In this case, would it be correct to remove some training images from this more prominent class to create more of a balance?
Also, during validation/testing, is it sufficient to just naively randomly sample to dataset when we have a very prominent example? Or would it be better during testing/training to pick out a number of images that a fairly distributed over the dataset labels?

Thanks

Bilal

harveyslash · September 30, 2017, 5:23am

If you’re doing classification using cross entropy, it’s possible to have a class balance weight for each class. You shouldn’t have to remove the data that way. After you assign the right weights, random sampling should be ok to use.
For evaluation, don’t use accuracy as a metric, but instead , use precision and recall

marcemile · September 30, 2017, 1:53pm

You may be interested in https://www.svds.com/learning-imbalanced-classes/

alexott · September 30, 2017, 2:26pm

Undersampling is a standard way to tackle the data imbalance, but for DL-related tasks it could be make sense to oversample the “small” classes…
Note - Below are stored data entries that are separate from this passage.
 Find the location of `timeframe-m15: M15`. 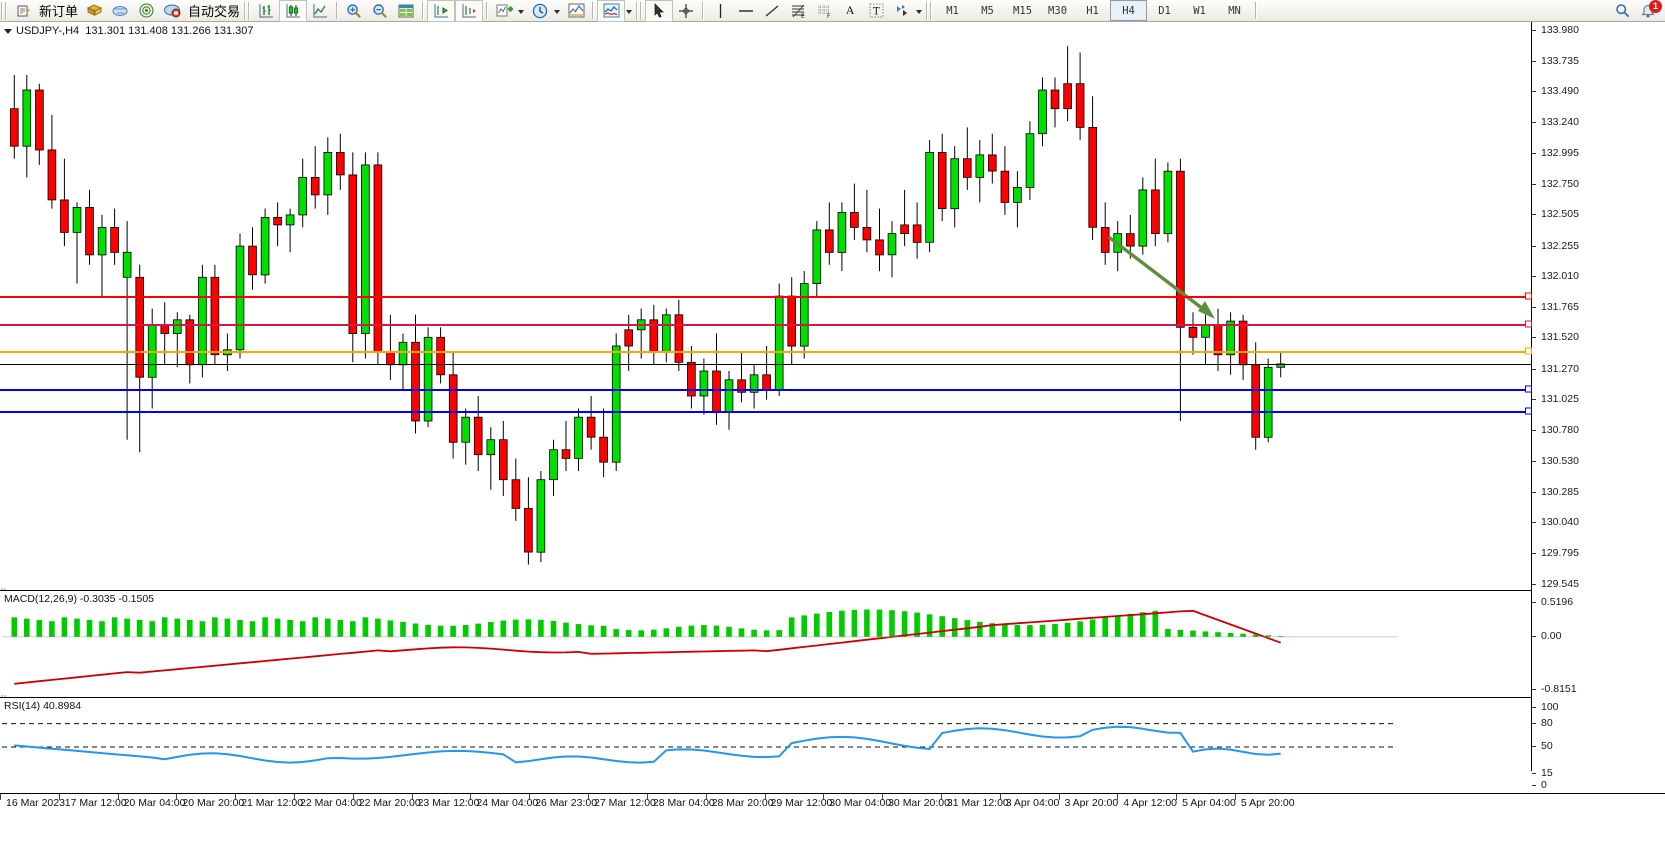

timeframe-m15: M15 is located at coordinates (1023, 10).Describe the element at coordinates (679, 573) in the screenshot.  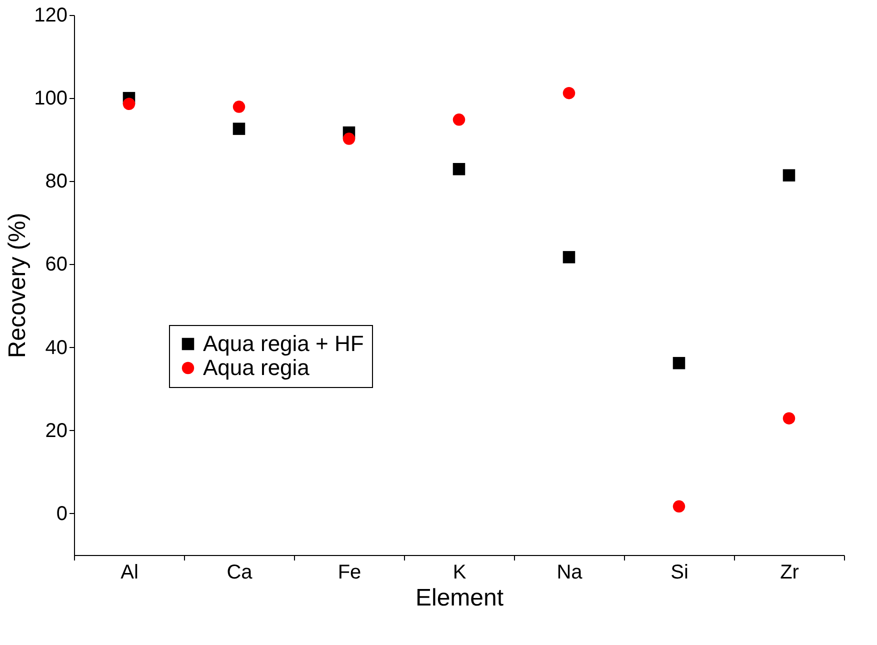
I see `x-tick-label: Si` at that location.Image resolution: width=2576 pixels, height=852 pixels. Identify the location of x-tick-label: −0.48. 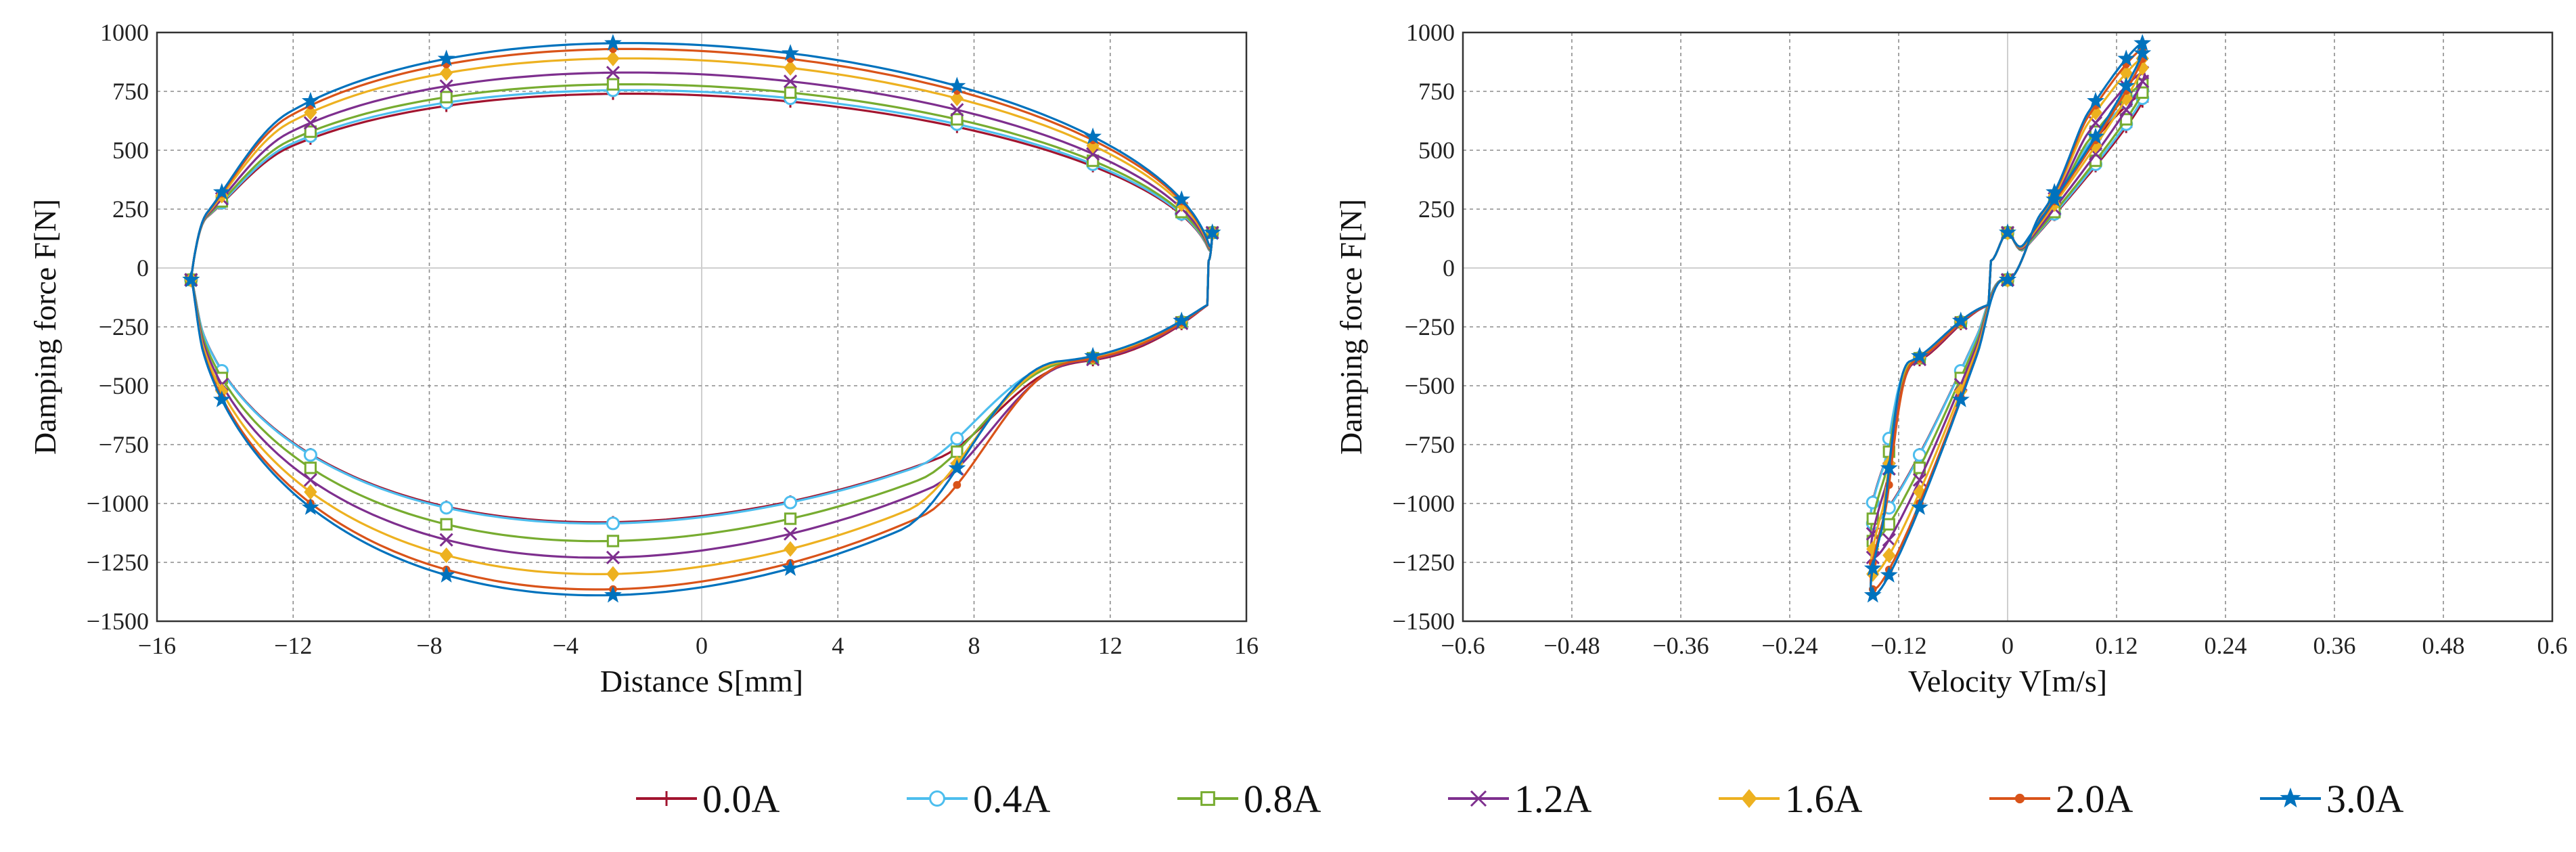
(1572, 646). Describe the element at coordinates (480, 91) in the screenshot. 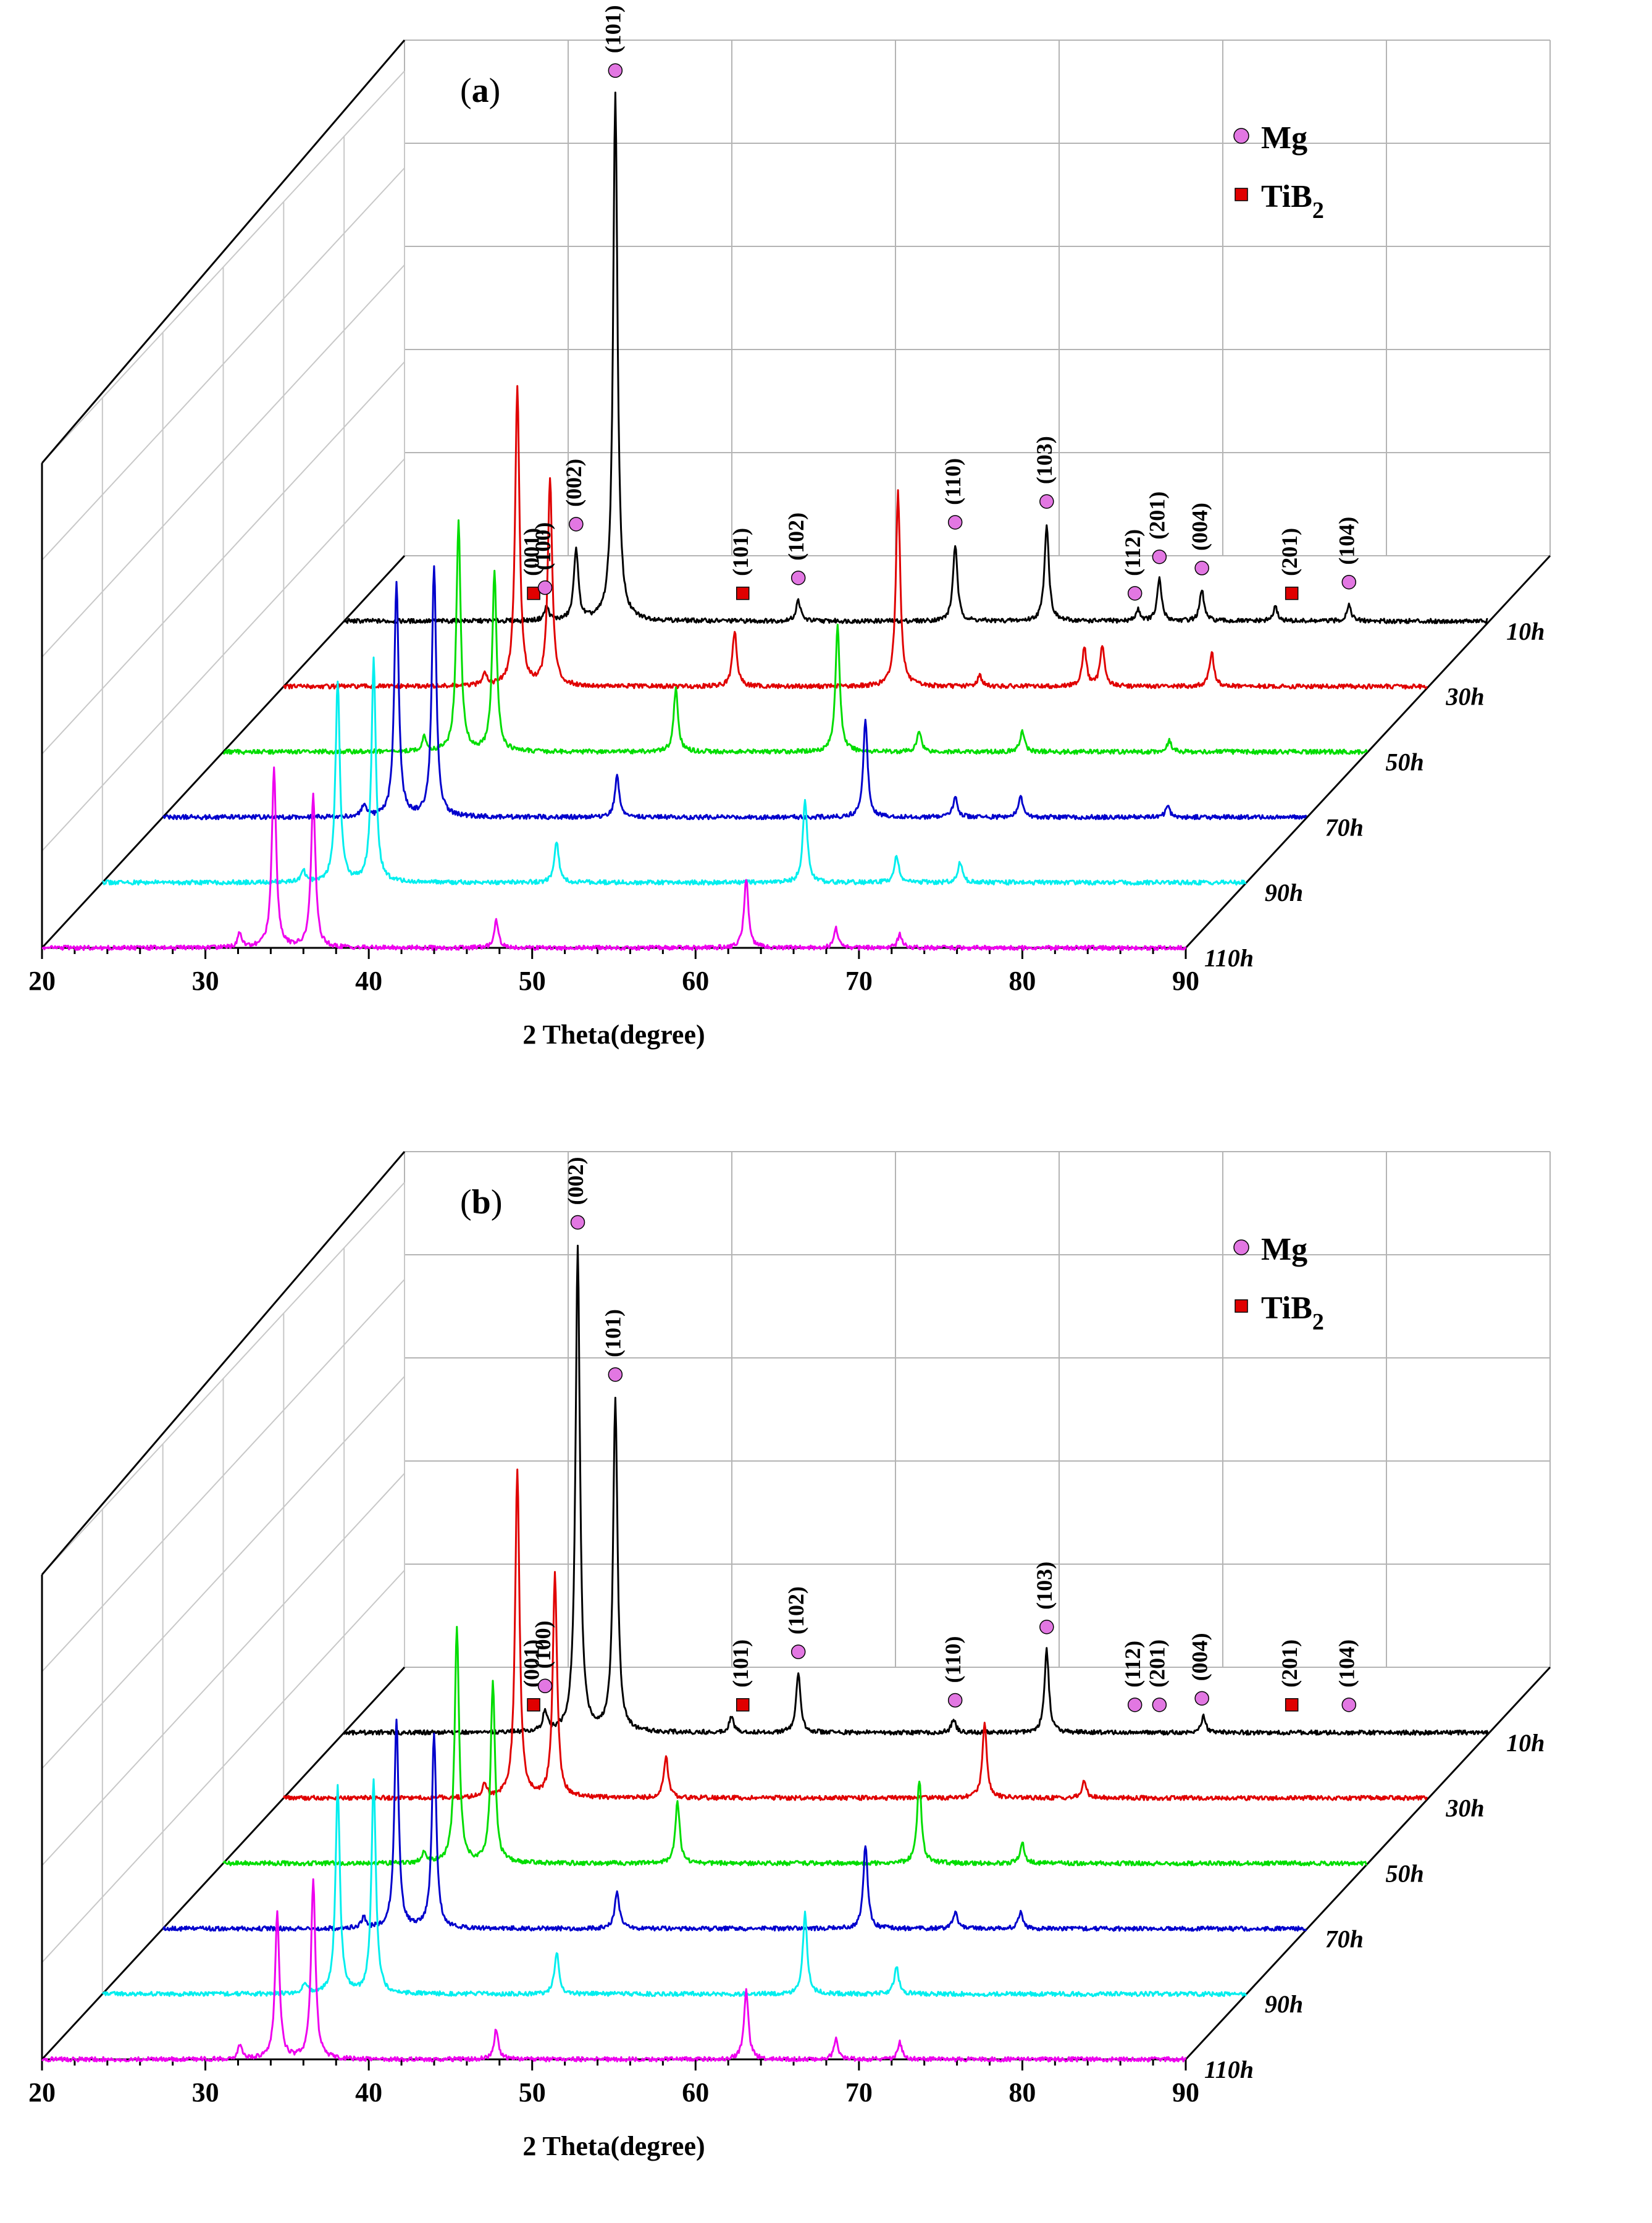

bilalkhan · October 1, 2017, 9:27pm

thank you all
I am using keras v 2.0.2 - i found out that precision/recall/f1 were taken out, however, they can be implemented as custom metrics by copying in the code from older version of keras from github.
I have used f1 max as the criteria for early stopping, rather than accuracy.

tony1 · October 5, 2017, 9:30am

Let me give you a practical idea, that you can very easy test and see how this works.
If your class distribution is 6/1/1/1/1 then during the training let the CNN see the classes with less elements more times.
The idea is to have 6/6/6/6/6 distribution during the training.

Few ideas you can try:

Repeat the same images multiple times - 6 times in your case
Use image generator to do augmentation like flipping, rotating, resizing, cropping …

Good luck and please share the result!